Data excerpts section start

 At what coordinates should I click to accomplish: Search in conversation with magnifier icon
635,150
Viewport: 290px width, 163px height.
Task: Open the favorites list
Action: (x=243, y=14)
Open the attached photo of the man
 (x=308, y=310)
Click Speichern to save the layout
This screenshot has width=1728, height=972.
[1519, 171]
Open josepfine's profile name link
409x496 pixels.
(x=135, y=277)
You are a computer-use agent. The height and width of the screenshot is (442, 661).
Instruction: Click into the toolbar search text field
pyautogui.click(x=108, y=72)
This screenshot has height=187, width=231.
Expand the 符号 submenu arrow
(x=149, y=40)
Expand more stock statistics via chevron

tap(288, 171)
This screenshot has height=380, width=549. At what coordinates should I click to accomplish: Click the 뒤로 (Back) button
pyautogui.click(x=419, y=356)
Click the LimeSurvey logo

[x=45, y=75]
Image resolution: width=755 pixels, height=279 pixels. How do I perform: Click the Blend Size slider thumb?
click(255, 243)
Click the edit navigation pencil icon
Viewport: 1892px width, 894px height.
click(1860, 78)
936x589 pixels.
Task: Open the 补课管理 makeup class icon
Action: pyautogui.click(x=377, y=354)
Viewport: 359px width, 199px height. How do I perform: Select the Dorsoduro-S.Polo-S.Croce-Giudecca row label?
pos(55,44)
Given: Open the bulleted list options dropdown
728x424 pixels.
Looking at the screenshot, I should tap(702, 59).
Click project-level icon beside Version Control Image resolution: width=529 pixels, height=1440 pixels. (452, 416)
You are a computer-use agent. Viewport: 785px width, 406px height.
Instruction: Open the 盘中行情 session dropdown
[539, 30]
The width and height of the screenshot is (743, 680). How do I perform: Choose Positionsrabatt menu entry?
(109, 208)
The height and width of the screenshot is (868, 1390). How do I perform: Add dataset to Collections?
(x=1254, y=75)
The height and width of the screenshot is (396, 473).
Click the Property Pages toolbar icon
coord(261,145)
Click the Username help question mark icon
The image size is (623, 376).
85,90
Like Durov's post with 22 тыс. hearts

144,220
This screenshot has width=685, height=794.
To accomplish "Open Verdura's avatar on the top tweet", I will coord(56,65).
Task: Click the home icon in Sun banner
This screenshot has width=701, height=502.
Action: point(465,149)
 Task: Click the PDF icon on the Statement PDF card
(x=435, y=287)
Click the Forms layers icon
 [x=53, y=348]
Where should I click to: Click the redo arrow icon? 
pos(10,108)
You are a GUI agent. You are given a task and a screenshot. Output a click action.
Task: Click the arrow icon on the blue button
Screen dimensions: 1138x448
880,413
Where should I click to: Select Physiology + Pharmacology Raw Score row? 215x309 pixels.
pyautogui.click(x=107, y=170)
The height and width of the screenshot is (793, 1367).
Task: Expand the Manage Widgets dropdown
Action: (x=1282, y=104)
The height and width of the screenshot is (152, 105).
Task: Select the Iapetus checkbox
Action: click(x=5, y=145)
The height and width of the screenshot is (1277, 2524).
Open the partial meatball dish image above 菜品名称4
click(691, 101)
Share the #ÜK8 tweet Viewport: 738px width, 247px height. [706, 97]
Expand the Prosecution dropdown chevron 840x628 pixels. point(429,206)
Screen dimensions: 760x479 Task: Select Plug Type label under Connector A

Data excerpts section end

Activity —
Each line of the data that holds "agent" should be copied.

Solution below —
You are a computer-use agent. The height and width of the screenshot is (442, 661).
You are a computer-use agent. Viewport: 785px width, 406px height.
You are a GUI agent. You are given a task and a screenshot. Output a click action.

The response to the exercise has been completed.